In essence, we develop all of our research out in the open, and not only seek public comments, but keep those comments indefinitely as a record of the research creation process. If you believe we are biased or not doing our homework, you can call us out on it and it will be there in the record. Our philosophy involves cracking open the research process, and using our readers to eliminate bias and enhance the quality of the work.

On the back end, here’s how we handle this approach with licensees:

  • Licensees may propose paper topics. The topic may be accepted if it is consistent with the Securosis research agenda and goals, but only if it can be covered without bias and will be valuable to the end user community.
  • Analysts produce research according to their own research agendas, and may offer licensing under the same objectivity requirements.
  • The potential licensee will be provided an outline of our research positions and the potential research product so they can determine if it is likely to meet their objectives.
  • Once the licensee agrees, development of the primary research content begins, following the Totally Transparent Research process as outlined above. At this point, there is no money exchanged.
  • Upon completion of the paper, the licensee will receive a release candidate to determine whether the final result still meets their needs.
  • If the content does not meet their needs, the licensee is not required to pay, and the research will be released without licensing or with alternate licensees.
  • Licensees may host and reuse the content for the length of the license (typically one year). This includes placing the content behind a registration process, posting on white paper networks, or translation into other languages. The research will always be hosted at Securosis for free without registration.

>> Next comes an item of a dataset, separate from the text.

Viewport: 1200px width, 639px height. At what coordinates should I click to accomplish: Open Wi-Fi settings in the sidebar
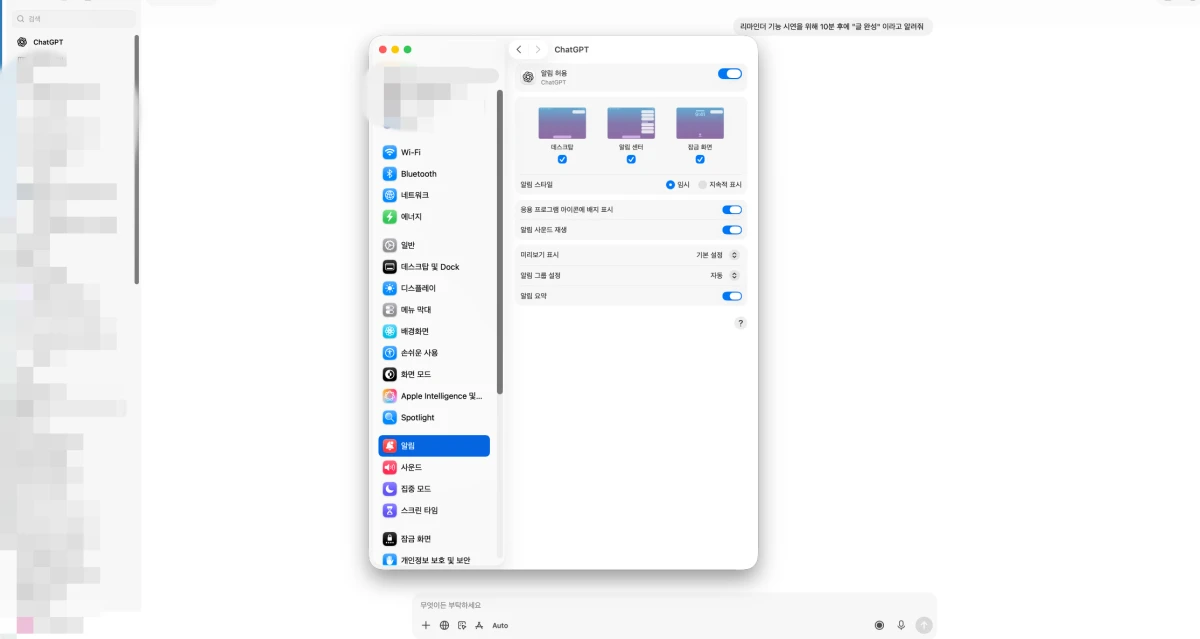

Here is the language we currently place in our research project agreements:

Content will be created independently of LICENSEE with no obligations for payment. Once content is complete, LICENSEE will have a 3 day review period to determine if the content meets corporate objectives. If the content is unsuitable, LICENSEE will not be obligated for any payment and Securosis is free to distribute the whitepaper without branding or with alternate licensees, and will not complete any associated webcasts for the declining LICENSEE. Content licensing, webcasts and payment are contingent on the content being acceptable to LICENSEE. This maintains objectivity while limiting the risk to LICENSEE. Securosis maintains all rights to the content and to include Securosis branding in addition to any licensee branding.